- Film poster
- Directed by: Whitney Ransick
- Produced by: Gil Gilbert Bob Gosse Whitney Ransick
- Starring: Robin Tunney Ray Angelic Miguel Arteta
- Edited by: Gil Gilbert
- Music by: Sam Bisbee Dave Thomas Junior
- Distributed by: TSG Documentary, Inc.
- Release date: October 11, 2013;
- Running time: 78 minutes
- Country: United States
- Language: English

= Misfire: The Rise and Fall of the Shooting Gallery =

Misfire: The Rise and Fall of the Shooting Gallery is a 2013 documentary about the American independent film distributor The Shooting Gallery, directed by Whitney Ransick.

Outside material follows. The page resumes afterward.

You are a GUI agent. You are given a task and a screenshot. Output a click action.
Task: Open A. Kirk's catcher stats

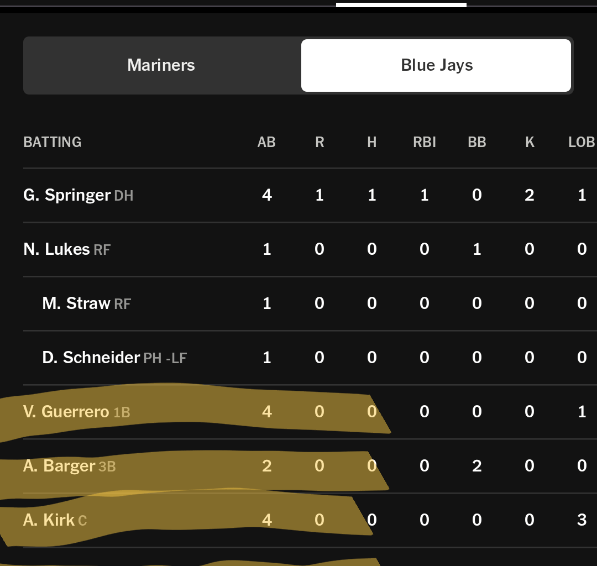(47, 520)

The film had its world premiere on October 11, 2013 at the Hamptons International Film Festival.

==Synopsis==
The documentary looks at the independent film distribution company The Shooting Gallery, which experienced a rise in popularity due to their distribution of films like You Can Count on Me and Laws of Gravity. Ransick looks at the company starting with their start in the early nineties to their crash in later years.

==Appearances==
Listed alphabetically

- Ray Angelic
- Miguel Arteta
- Mark Chandler Bailey
- Eamonn Bowles
- Peter Broderick
- Maggie Carino Ganias
- Jamie Chvotkin
- Barry Cole
- Edie Falco
- Hampton Fancher
- George Feaster
- F.X. Feeney
- James Foley
- Elizabeth Garnder
- Steven Gaydos
- Nick Gomez
- Bob Gosse
- Matthew Harrison
- Ted Hope
- J. Christian Ingvordsen
- William Jennings
- Eli Kabilio
- Jason Kliot
- Danny Leiner
- Tim Blake Nelson
- Amy Nicken
- Amos Poe
- Whitney Ransick
- Brandon Rosser
- Larry Russo
- James Schamus
- John Sloss
- Holly Sorenson
- Paul Speaker
- Michael Spiller
- Morgan Spurlock
- Henry Thomas
- Lina Todd
- Adam Trese
- Robin Tunney
- Christine Vachon
- Chris Walsh
- Boaz Yakin

==Reception==
Indiewire gave a favorable review of Misfire: The Rise and Fall of the Shooting Gallery, writing that "What makes “Misfire” so powerful is that it isn’t just the story of the Shooting Gallery — which is tragic but one that doesn’t resonate all that well today because their output was often iffy and unmemorable — but the story of independent cinema of that period." The Hollywood Reporter and Grolsch Film Works were more mixed in their reviews and The Hollywood Reporter commented that "Gosse comes across sympathetically, and the film captures the shock of the company's 2001 collapse. But the "rise and fall" chronology is thinner than it should be, leaving us to marvel at the train wreck without exposing anything new about its causes."